Jalan-jalan di kota Mekkah berahir di Umm al Qura University Makkah al Mukarramah di kawasan Aziziyah. mas hasan mengantarkan aku pulang ke hotel Arkan Bakkah 2 di kawasan Mahbas Jin, dari Ummul Qura kurang lebih 2 km. sesampainya di depan hotel semua turun dari mobil, mas hasan dan mbak fat tidak mau masuk ke hotel, mbak fat menyerahkan cindramata kepadaku parfum sejoli si"kulin dan si"minin", mungkin sebelum menjemput aku, mampir dulu ke toko parfum belanja 2 buah parfum beraroma laki dan perempuan, mbak fat mengira aku haji bersama isteri.

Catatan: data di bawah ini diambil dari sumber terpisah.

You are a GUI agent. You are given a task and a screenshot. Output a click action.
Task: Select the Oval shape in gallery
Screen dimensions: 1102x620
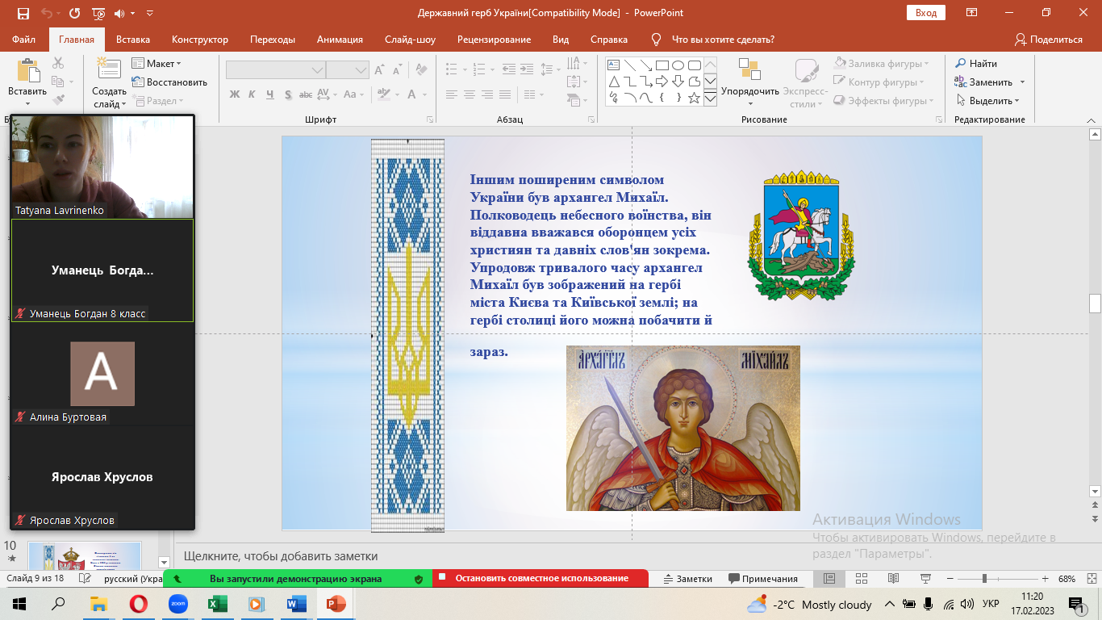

Ketika aku menerima, bibirku tersenyum tapi hatiku menangis teringat isteri saat kritis, dia masih sempat pamitan akan segera pergi, aku katakan sebentar lagi kita akan haji.....dia merasa terhibur ...... aku melihat isyarat itu, lalu aku talqin "LAA ILAAHA ILLALLAH" dia tirukan kalimat thayyibah itu, dia lafalkan sendiri berkali- kali tanpa aku tuntun lagi sampai pada ahirnya suara kalimat thayyibah itu mengecil dan hilang bersama hembusan nafas terahir, aku baru sadar isteriku benar-benar telah pergi untuk selamanya, INNA LILLAHI WA INNA ILAIHI RAJI'UN semoga husnul khotimah.
Disetiap tempat mustajabah di kota suci Mekkah aku selalu mohonkan do'a untuknya, semoga dia tenang di sana ..... dan tidak terasa, air mata mengucur deras tak bisa terbendung lagi, mungkin ini yang menjadikan mbak fat dari tadi tidak menyinggung soal isteriku, di mana? kenapa tidak haji bersama isteri? mbak fat tidak mau menyiram luka dengan air cuka yang membuat aku berduka.
Teima kasih mas hasan mbak fat atas penghornatanya, pertemuan hanya sekejap tapi kesanya hingga tak bisa tetucap.